Tentu saja yang di depan Indomart hanya Nabila dan Dani. Nabila kembali membaca pesan itu beberapa kali. Ia belum berani melihat ke arah Dani.

"Oh, jadi lo enggak pernah booyah ya," tanya Nabila retoris ketika Dani sedari tadi menatapnya tanpa mengucapkan kata pun.

"Oh sekarang enggak pake aku kamu lagi ya." Dani meniru gaya ucapan Nabila.

"Santai aja kali. Lo curhat ke gue karena lebih nyaman kan curhat sama orang asing daripada orang yang kita kenal." Telak, Dani memahami alasannya curhat ke orang asing. Dan masalahnya sekrang orang asing itu bukan orang asing lagi.

"Gue kagum lho sama keteguhan lo untuk enggak make kunci jawaban. Padahalnya hampir semuanya anak-anak di kota ini make KJ. Jadi lo merasa lebih baik enggak waktu udah curhat ke gue lewat game?" tanya Dani dengan intonasi santai yang berhasil membuat Nabila mencarikan rasa canggungnya. Sepertinya Dani adalah orang yang tepat untuk diajak bicara tanpa menghakimi dirinya.

"Lumayan si," ucap Nabila jujur.

"Ternyata lo enggak sedingin yang ada di pikiran gue ya. Lo dulu sombong banget," tambah Nabila menyadari perubahan sikap Dani yang terakhir kali ia ingat saat SMP.

"Gue dulu emang selalu merasa superior daripada yang lain. Gue akui kalo dulu gue picky banget perihal teman bahkan yang gue ajak ngobrol. Tapi baru-baru ini gue sadar, kalo gue tu bukan apa-apa dan bukan siapa-siapa.

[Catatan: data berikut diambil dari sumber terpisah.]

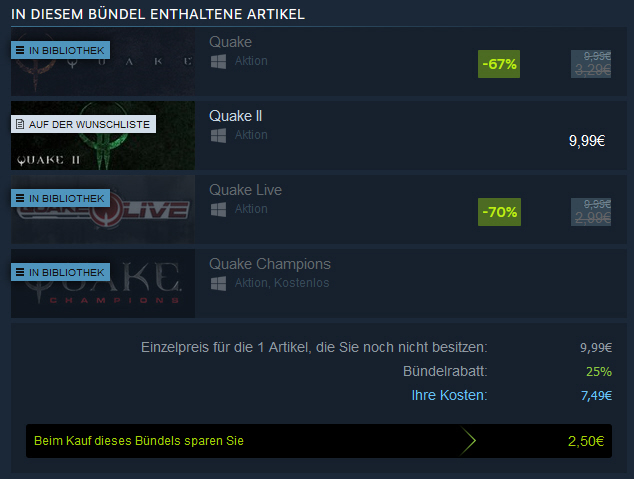Click the library list icon on Quake Live banner

[20, 198]
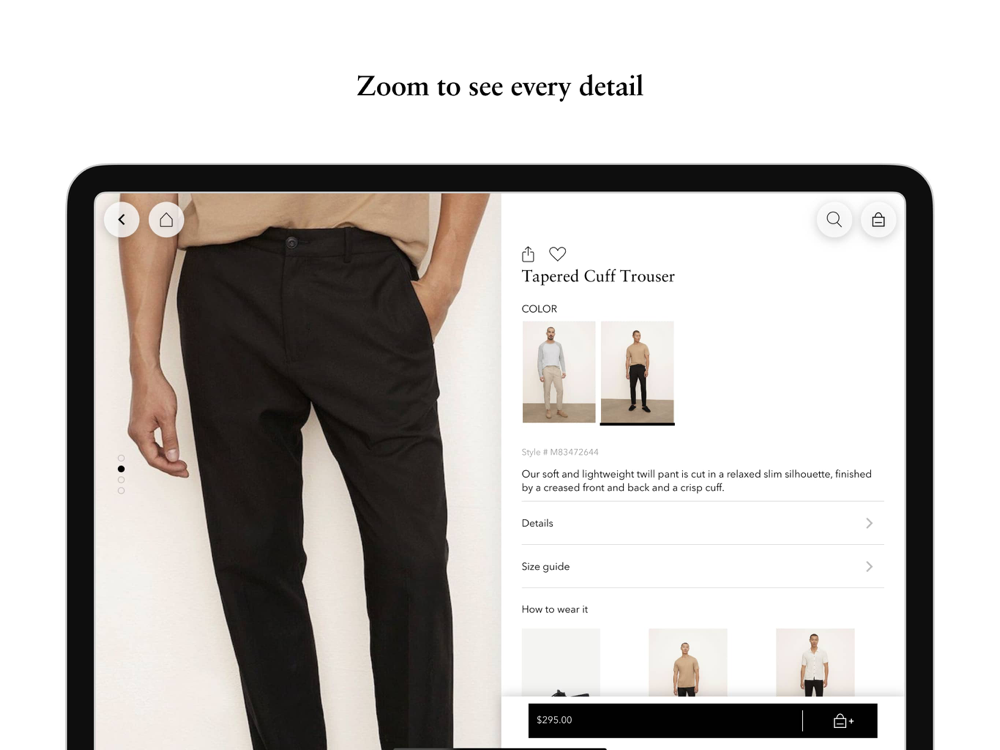The image size is (1000, 750).
Task: View the black shoes styling suggestion
Action: [561, 662]
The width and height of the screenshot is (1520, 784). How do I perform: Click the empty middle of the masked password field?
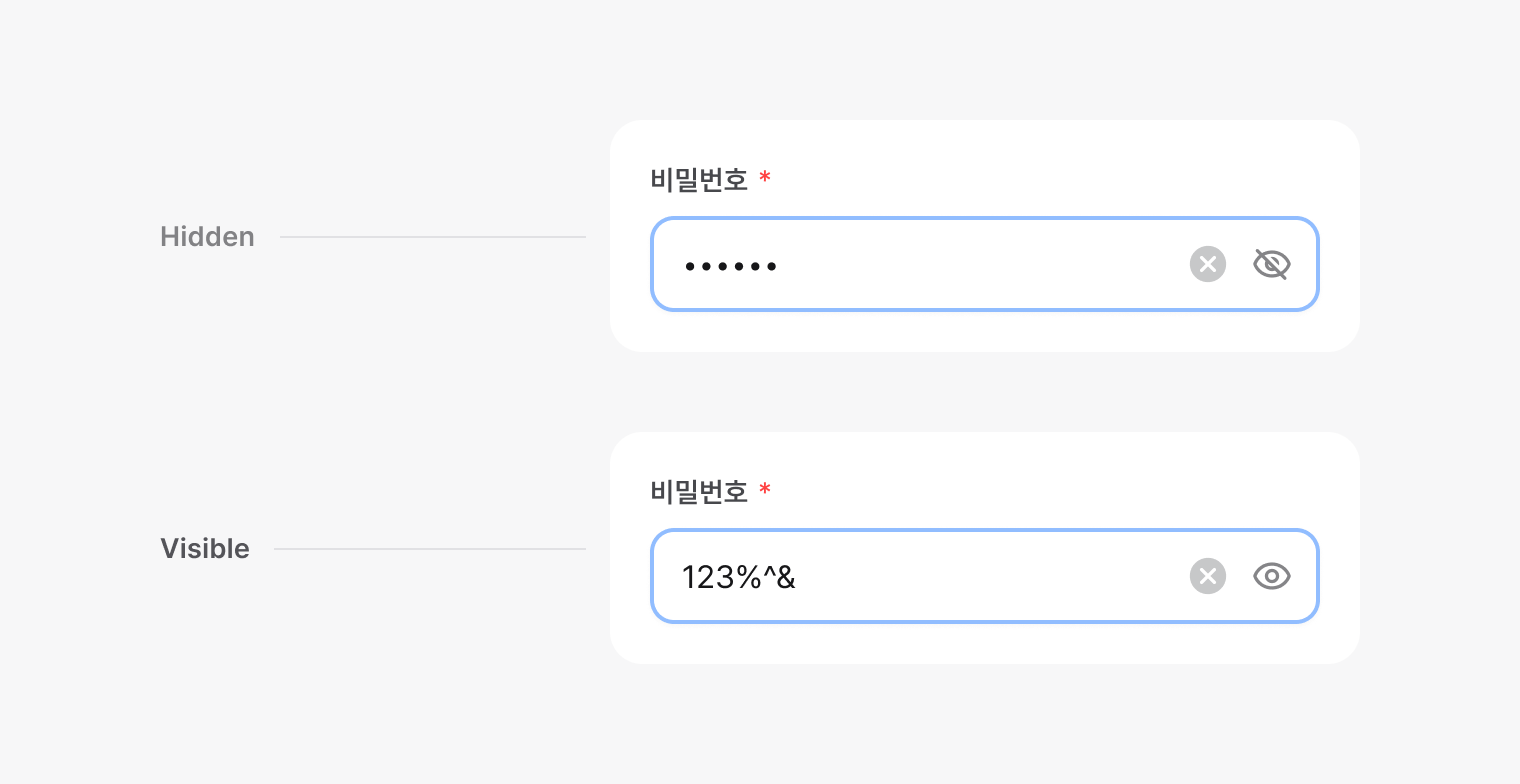click(x=980, y=265)
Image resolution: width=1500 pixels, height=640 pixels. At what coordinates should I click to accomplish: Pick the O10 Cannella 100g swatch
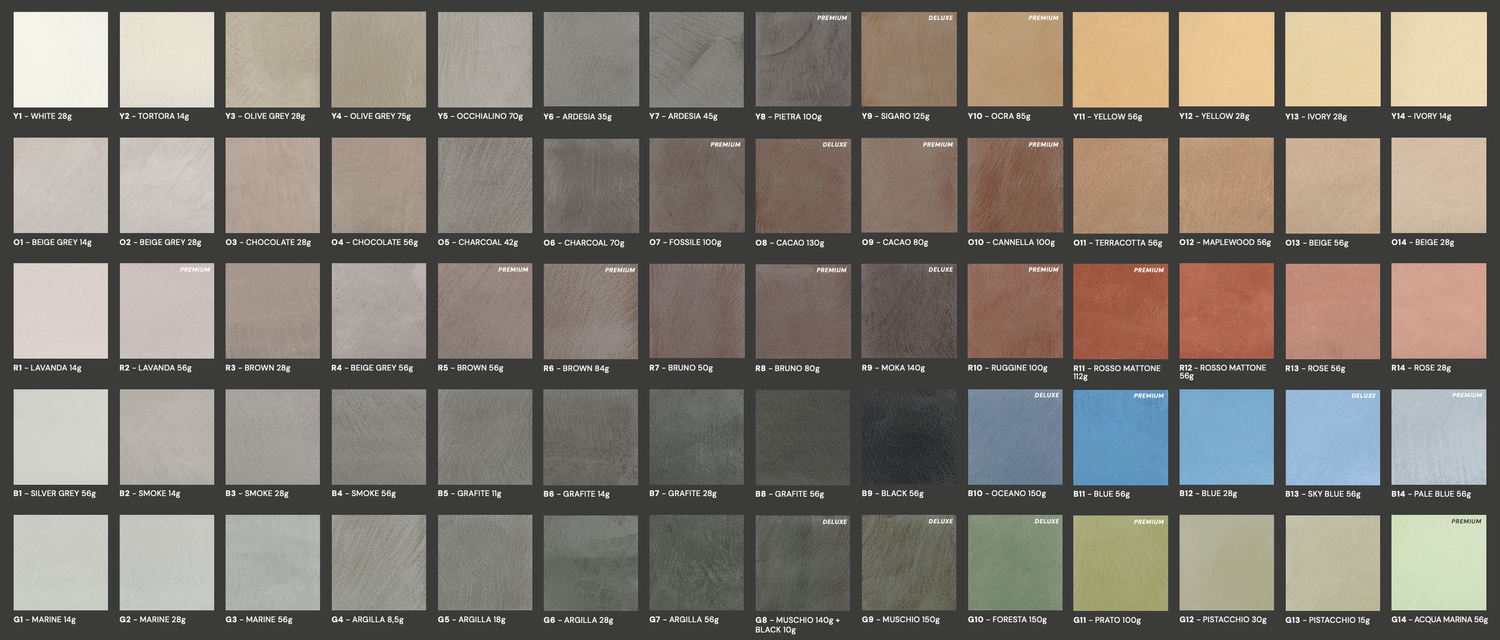click(x=1015, y=185)
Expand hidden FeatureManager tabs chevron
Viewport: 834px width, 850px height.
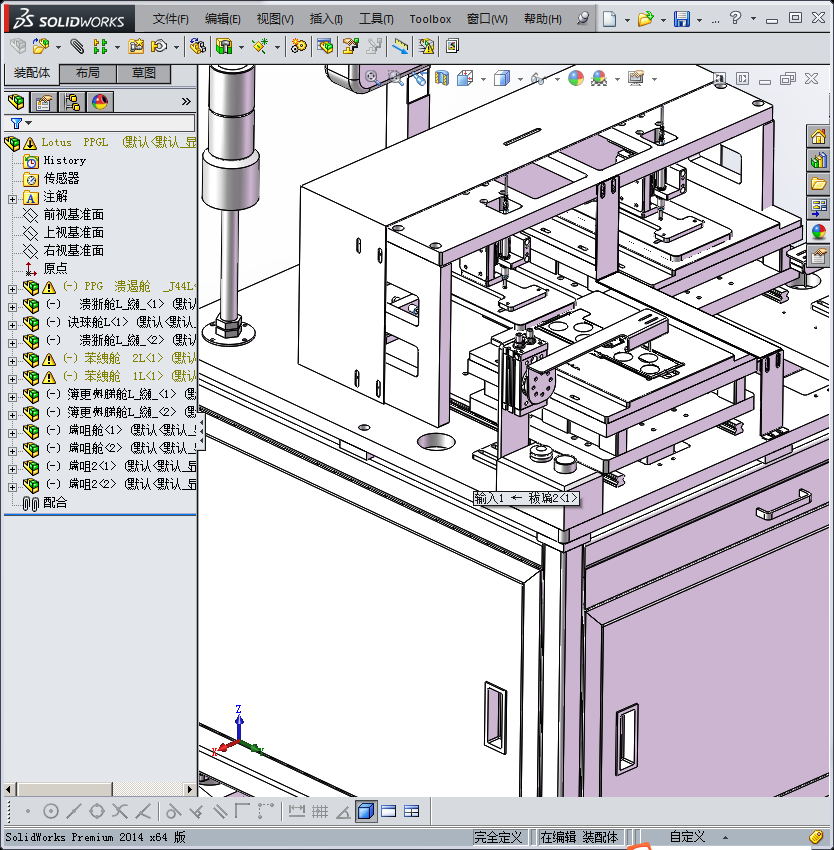click(x=186, y=101)
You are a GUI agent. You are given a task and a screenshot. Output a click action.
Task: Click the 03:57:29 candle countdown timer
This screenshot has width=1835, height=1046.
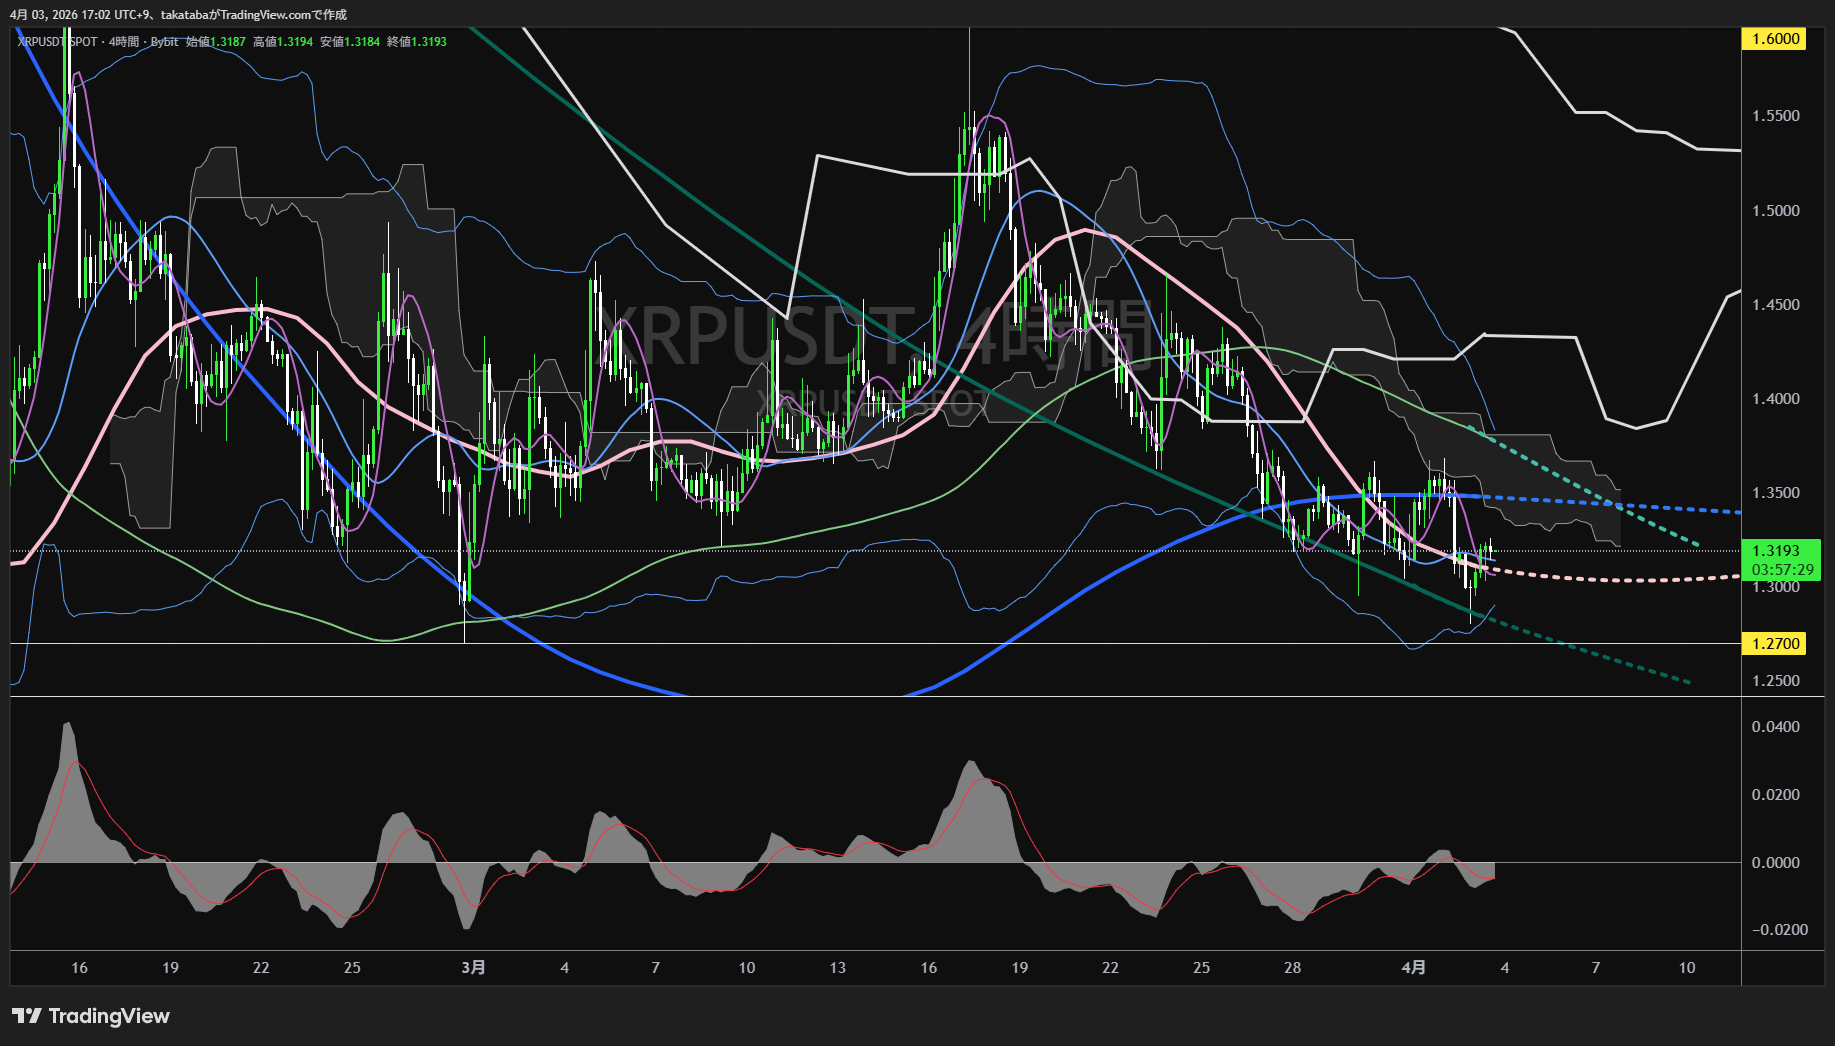click(x=1782, y=570)
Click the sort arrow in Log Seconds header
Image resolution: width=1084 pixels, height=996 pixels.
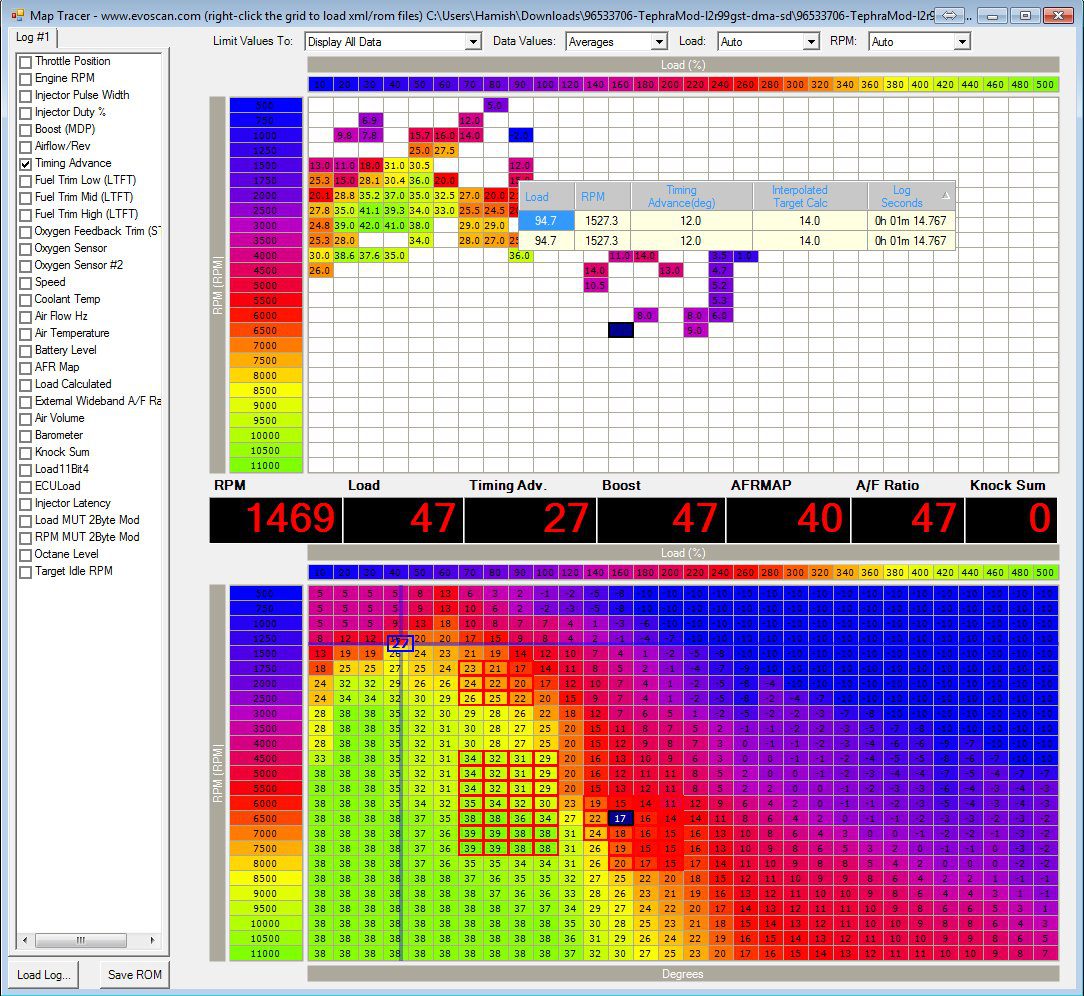(945, 195)
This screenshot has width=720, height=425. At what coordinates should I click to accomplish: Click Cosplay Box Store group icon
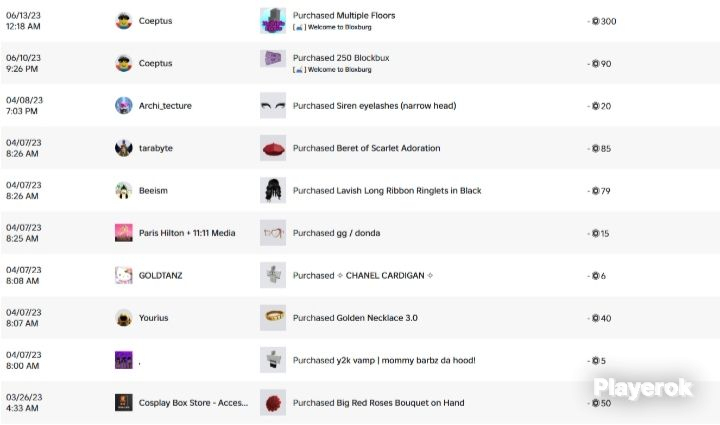124,403
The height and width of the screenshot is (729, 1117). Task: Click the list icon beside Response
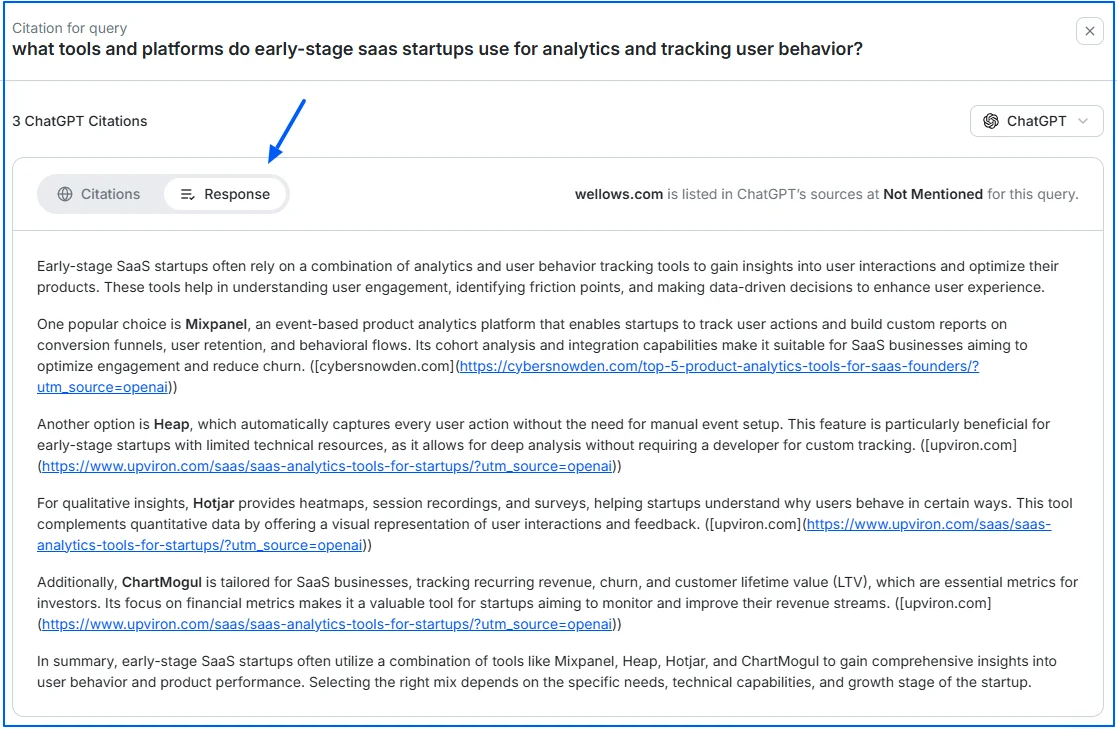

Jadi gue mulai membuka diri dan belajar jadi ornag yagng ramah." Pandangan Dani mengarah ke jalanan seolah-olah sedang mengingat kilasan-kilasan masa lalunya yang buruk.

"Iya. Gue pernah kok kayak lo yang merasa superior di antara yang lain. Percuma aja gue dapet nilai sempurna di pelajaran IPA. Tapi masih merasa kalau dunia mengelilingi gue. Padahal gue Cuma salah satu dari tujuh milliar manusia di dunia. Bahkan gue Cuma debu yang enggak berarti dia alam semesta." Tatapan Nabila juga mengarah ke jalan raya. Namun pikiranya mengawang ke black hole.

"Tapi gue iri sama lo. Orang tua lo kaya dan lo punya banyak prestasi sehingga lo bisa masuk SMA mana aja. Lo juga bisa milih masuk universitas mana aja tanpa pusing mikirin biaya." Tentu saja siapa yang tidak iri dengan Dani. Kehidupannya terlihat sempurna tanpa cela.

"Dari luar aja gue keliatan baik-baik aja dan kelihatan bahagia. Gue akui bahwa orang tua gue kaya jadi gue nggak pernah mikirin masalah uang. Tapi bukan berarti hidup gue sempurna. Gue Cuma berpura-pura aja kalau gue baik-baik aja buat nyenengin Papi sama Mami. Padahal gua juga banyak masalah Cuma gua simpen aja buat diri sendiri." Nabila menatap cowok berkacamata itu untuk mencari kebenaran dari pernyataannya. Namun dengan raut wajah datarnya Dani, Nabila tidak bisa mengetahui kebenarannya.

Dani mengecek ponselnya sebentar. "Guru les gue udah dateng ke rumah. Jadi gua harus pulang." Tanpa meminta izin Nabila, cowok itu segera beranjak dari tempat duduknya lalu pergi meninggalkan Nabila yang masih termenung.